Debt crisis: Puerto Rico's bonds are at junk status as the island contends with a 12-year recession and a 13 per cent unemployment rate

This is part 8 of the Bermuda Investment Primer series.

Bonds are not equity in a company, municipality, city, state, or country. Bonds are good old-fashioned debt.

Most bonds are issued with a term-certain maturity date (shelf-life if you will) at which time, you as an investor owning one bond (or more) should receive 100 per cent of the principal back; the amount stated on the electronics coupon (say, $1,000) regardless of whether you paid less than, or more than the principal amount at original purchase.

What happens if the bonds you purchased from the bond issuer aren’t paid back? Read on.

This is the story of the island of Puerto Rico, its government, its economy, and its bonds.

Currently, Puerto Rico has $123 billion in outstanding debt, spread between bonds and unfunded pension liabilities, representing more than 68 per cent of its Gross Domestic Product.

According to Bloomberg BusinessWeek, US District Judge Laura Taylor Swain said: “Failure is not an option. We cannot turn off all the lights and close the door on Puerto Rico.”

“The way forward will involve a lot of pain.”

See “Puerto Rico Debt Case Starts With Squabble Among Bondholders” by Steven Church, May 12, 2017 (goo.gl/Ep5yDo).
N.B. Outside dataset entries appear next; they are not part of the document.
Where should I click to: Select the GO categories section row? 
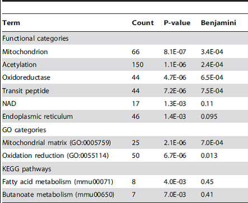(x=125, y=130)
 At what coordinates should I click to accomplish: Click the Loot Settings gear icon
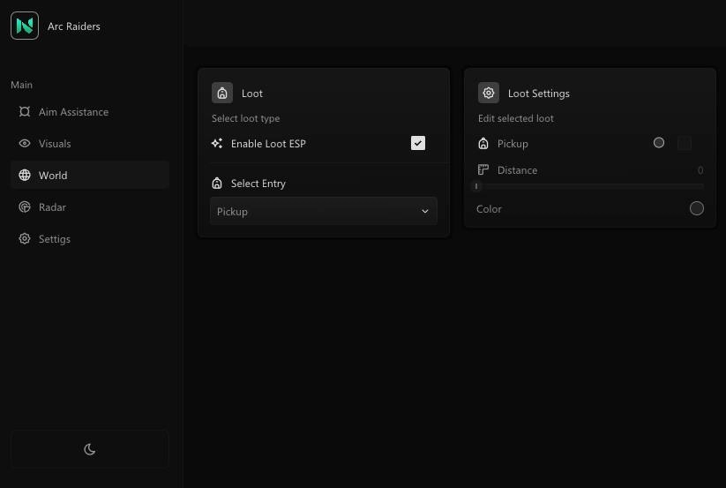pyautogui.click(x=489, y=93)
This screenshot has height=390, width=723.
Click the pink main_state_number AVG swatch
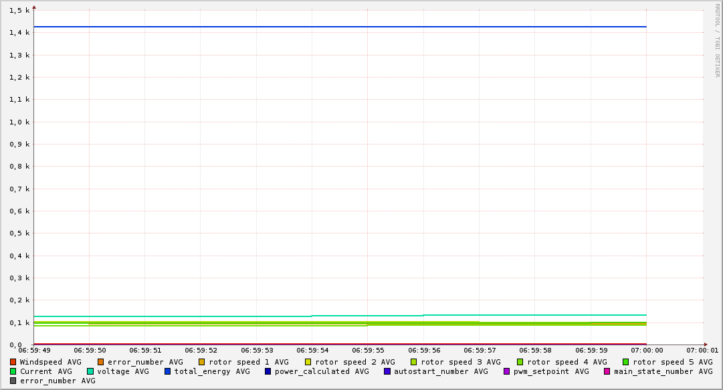pyautogui.click(x=607, y=371)
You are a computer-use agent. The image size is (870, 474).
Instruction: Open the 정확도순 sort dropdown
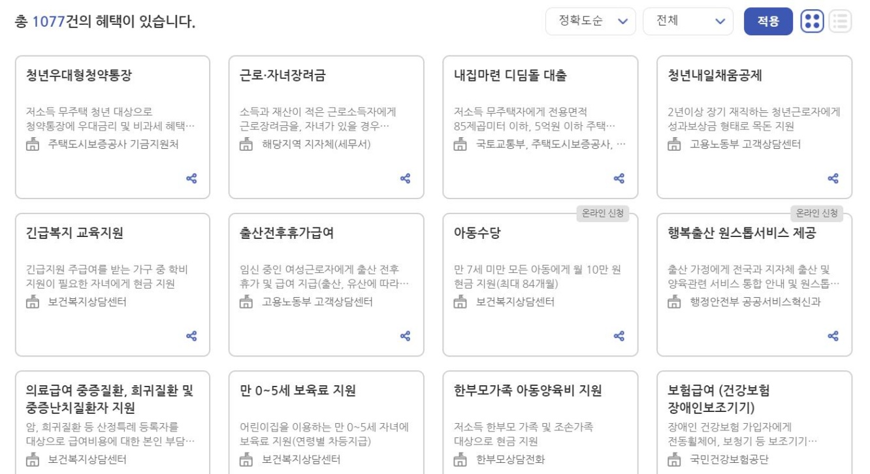point(590,21)
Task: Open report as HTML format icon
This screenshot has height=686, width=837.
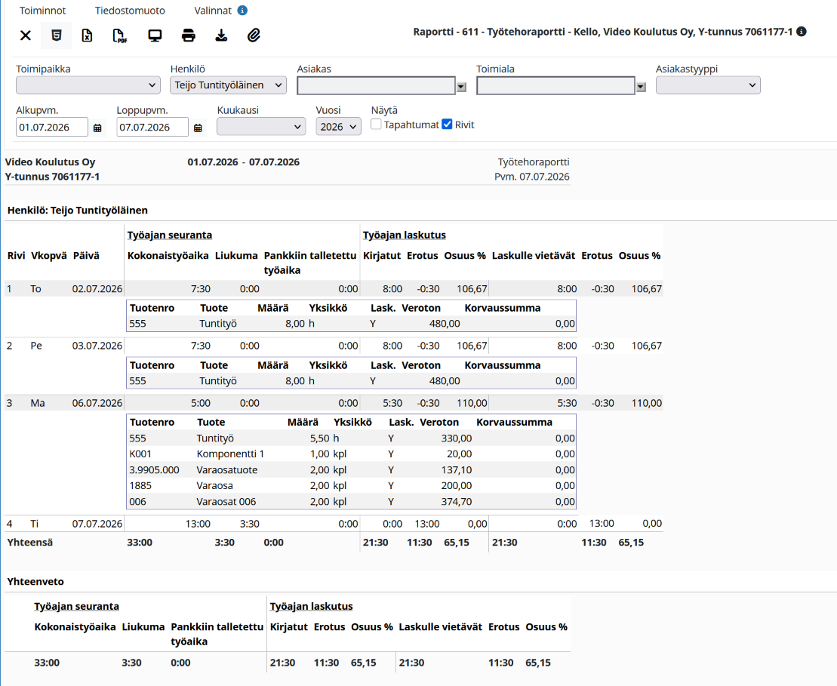Action: (56, 35)
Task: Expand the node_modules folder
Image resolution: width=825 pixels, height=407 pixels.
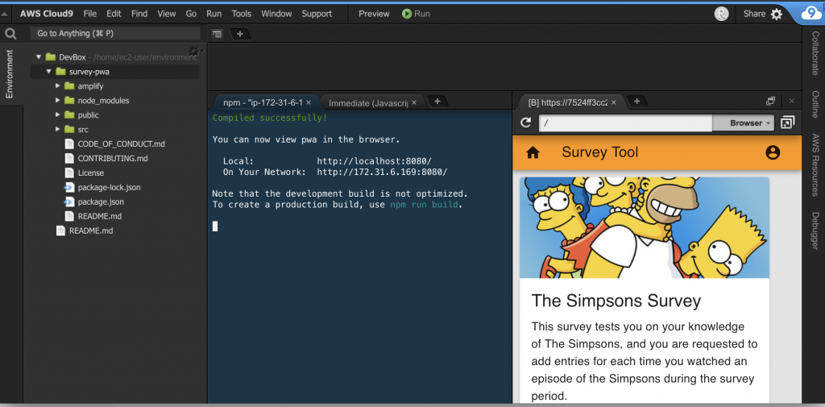Action: [x=58, y=101]
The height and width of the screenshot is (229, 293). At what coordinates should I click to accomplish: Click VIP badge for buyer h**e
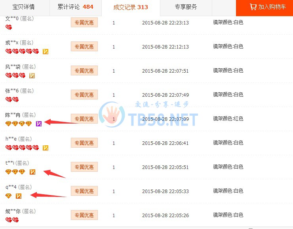46,148
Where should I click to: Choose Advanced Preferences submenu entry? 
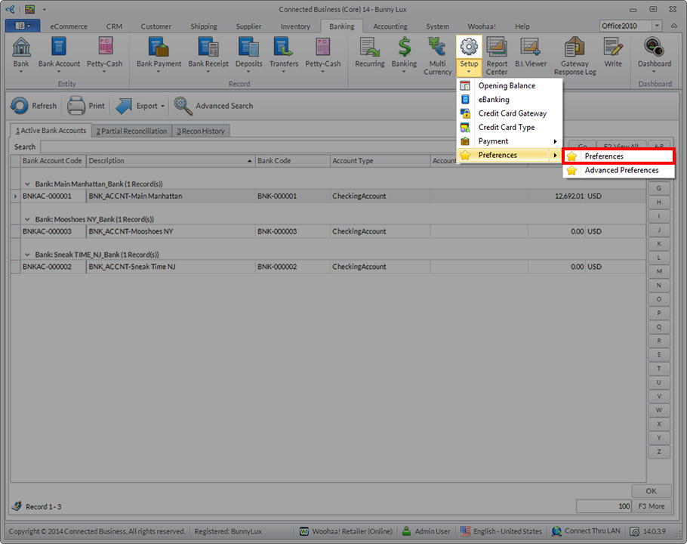coord(621,171)
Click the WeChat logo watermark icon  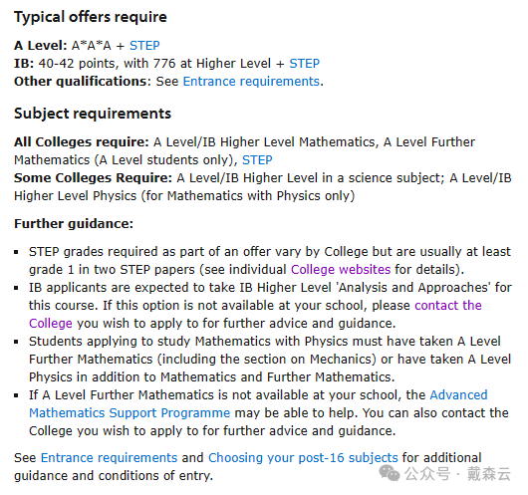390,473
Bonds, bonds, bonds: high-grade bonds are supposed to be more conservative, safer than stocks, particularly if the issuers are considered sovereigns: US, Canada, United Kingdom, Germany, Australia, Norway, Switzerland, Japan, and others — generally, the strongest and most solvent global nations. Implicit security, high credit ratings, stability and backing of the countries’ governments mean that these bond interest rates are low (or even negative), but bondholders know they will get their full principal investment back.

However, bonds are not always high-grade, even though they may begin their verifiable journey as such. Why? Because the fiscal health of the nation determines financial success; that is, its underlying economy must produce sufficient surplus funds each year to service the debt.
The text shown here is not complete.